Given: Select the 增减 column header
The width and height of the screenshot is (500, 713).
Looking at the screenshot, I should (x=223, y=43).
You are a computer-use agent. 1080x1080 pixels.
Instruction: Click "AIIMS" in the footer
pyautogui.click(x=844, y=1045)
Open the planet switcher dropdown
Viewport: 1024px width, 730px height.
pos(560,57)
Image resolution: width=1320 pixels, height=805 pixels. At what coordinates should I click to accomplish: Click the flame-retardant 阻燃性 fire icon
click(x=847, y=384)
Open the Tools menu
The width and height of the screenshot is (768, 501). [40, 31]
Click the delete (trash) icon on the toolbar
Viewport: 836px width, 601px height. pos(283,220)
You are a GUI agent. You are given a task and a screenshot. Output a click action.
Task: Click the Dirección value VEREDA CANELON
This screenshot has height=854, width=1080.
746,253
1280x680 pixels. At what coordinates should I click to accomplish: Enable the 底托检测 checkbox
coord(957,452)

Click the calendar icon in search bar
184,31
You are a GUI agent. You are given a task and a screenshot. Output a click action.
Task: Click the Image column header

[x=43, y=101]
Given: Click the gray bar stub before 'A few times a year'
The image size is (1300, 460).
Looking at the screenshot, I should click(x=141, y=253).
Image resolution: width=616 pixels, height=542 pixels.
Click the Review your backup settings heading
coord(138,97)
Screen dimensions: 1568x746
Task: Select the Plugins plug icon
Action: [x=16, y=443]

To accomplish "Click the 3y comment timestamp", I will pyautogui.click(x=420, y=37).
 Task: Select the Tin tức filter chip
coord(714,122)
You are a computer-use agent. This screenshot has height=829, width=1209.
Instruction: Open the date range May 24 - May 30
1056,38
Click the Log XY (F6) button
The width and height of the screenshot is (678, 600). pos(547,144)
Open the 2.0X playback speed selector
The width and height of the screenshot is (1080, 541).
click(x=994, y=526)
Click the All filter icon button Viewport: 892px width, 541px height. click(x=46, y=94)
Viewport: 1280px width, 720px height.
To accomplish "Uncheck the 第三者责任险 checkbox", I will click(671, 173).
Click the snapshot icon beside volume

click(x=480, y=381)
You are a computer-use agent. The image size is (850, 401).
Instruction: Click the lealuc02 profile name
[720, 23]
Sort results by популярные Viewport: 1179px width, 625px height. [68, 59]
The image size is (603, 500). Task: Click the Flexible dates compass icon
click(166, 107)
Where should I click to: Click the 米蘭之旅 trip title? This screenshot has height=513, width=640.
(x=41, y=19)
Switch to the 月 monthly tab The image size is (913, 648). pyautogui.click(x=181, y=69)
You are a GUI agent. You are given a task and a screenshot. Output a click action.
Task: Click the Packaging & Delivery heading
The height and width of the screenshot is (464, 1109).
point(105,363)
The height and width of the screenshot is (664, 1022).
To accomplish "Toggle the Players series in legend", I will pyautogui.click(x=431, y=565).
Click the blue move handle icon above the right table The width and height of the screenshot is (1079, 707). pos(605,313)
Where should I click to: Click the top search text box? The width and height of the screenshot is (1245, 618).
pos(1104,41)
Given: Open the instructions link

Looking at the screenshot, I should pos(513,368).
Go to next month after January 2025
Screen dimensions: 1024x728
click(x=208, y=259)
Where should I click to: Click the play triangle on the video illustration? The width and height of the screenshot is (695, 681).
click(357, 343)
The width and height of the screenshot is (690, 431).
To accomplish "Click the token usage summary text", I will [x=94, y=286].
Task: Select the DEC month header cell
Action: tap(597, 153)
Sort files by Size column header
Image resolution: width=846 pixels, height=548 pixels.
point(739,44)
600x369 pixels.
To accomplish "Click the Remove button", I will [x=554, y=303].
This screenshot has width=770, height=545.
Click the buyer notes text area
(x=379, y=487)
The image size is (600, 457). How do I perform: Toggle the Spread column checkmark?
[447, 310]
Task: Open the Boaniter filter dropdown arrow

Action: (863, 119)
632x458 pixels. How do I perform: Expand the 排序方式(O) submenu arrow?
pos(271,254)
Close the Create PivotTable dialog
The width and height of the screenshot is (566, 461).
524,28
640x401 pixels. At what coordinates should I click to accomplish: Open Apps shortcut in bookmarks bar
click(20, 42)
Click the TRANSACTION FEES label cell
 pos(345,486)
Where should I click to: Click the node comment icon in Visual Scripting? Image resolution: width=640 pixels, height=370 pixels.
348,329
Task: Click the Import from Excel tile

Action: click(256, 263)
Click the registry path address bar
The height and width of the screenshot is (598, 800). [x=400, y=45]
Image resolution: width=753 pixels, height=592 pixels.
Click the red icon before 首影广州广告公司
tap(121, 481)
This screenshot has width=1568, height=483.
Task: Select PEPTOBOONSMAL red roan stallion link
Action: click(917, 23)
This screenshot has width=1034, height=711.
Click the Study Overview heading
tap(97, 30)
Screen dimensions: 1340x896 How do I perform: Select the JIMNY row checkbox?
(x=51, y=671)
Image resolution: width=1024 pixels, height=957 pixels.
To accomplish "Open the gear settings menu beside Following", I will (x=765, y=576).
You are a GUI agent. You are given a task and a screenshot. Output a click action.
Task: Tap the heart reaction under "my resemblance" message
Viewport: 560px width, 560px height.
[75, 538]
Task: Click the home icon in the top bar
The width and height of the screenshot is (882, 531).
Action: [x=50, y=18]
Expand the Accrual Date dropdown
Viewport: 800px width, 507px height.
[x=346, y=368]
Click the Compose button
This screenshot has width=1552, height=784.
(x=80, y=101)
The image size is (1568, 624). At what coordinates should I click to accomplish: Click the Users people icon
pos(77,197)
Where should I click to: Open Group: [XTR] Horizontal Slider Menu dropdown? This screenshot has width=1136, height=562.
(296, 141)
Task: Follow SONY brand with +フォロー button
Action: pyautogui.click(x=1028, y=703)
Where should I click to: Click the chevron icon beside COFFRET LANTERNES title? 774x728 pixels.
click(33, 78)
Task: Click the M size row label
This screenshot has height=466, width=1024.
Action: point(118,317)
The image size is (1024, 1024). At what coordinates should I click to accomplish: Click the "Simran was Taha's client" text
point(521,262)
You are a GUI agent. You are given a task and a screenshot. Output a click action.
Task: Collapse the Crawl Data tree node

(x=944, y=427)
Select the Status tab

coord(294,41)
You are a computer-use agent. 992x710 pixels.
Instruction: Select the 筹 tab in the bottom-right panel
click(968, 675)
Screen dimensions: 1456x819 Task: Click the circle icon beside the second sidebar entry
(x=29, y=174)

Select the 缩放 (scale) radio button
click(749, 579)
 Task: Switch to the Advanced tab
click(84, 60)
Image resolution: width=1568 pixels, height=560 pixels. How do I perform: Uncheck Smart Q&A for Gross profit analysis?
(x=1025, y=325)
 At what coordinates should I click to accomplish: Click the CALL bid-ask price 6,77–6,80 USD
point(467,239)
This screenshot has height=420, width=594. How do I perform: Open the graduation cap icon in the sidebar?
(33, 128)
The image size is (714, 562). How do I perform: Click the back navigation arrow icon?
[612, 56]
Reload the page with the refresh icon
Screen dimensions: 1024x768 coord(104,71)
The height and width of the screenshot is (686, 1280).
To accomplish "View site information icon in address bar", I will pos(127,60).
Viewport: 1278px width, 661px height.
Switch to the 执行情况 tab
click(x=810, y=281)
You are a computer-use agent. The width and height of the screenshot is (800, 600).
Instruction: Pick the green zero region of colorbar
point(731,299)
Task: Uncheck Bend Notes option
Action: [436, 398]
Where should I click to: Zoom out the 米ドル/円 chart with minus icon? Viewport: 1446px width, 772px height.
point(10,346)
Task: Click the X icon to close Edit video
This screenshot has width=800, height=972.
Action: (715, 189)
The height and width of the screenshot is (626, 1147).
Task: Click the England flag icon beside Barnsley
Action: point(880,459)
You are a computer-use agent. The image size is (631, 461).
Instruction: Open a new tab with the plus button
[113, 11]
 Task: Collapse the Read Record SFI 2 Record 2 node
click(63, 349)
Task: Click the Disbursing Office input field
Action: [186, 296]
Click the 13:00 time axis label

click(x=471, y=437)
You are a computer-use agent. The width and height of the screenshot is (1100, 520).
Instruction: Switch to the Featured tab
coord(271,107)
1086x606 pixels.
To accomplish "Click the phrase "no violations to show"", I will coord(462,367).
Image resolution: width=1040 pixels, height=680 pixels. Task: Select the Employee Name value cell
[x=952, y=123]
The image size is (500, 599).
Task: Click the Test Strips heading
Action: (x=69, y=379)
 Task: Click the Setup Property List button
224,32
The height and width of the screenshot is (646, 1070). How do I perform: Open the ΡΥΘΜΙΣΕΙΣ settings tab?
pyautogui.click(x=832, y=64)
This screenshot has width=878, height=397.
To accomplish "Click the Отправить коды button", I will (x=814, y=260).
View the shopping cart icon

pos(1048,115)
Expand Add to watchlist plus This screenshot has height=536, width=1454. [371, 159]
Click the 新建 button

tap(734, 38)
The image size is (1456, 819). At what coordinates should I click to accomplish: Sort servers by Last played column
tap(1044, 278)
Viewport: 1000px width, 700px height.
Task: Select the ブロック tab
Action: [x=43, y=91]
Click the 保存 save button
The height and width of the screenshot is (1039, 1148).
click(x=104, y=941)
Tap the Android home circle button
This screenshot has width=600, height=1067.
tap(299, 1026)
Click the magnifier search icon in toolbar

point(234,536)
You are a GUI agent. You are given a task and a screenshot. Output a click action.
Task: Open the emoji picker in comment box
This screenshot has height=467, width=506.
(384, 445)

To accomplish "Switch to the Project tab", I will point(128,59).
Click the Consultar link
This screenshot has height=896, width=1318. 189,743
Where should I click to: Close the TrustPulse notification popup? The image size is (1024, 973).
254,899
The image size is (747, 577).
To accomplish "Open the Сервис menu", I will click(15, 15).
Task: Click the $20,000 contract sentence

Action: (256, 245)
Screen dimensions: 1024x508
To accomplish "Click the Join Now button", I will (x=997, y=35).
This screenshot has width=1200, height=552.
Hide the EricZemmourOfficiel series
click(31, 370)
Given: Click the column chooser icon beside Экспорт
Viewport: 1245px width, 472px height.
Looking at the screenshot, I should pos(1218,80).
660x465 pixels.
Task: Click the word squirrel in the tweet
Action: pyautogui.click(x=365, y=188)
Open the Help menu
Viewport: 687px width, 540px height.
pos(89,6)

» **Problem to solve**: Give again, word for word, the records from their first line to the one with "You are a computer-use agent. 1080x1080", and leave out all else.

» **Task answer**:
Given: Select the 增减 column header
The width and height of the screenshot is (500, 713).
Looking at the screenshot, I should (x=223, y=43).
You are a computer-use agent. 1080x1080 pixels.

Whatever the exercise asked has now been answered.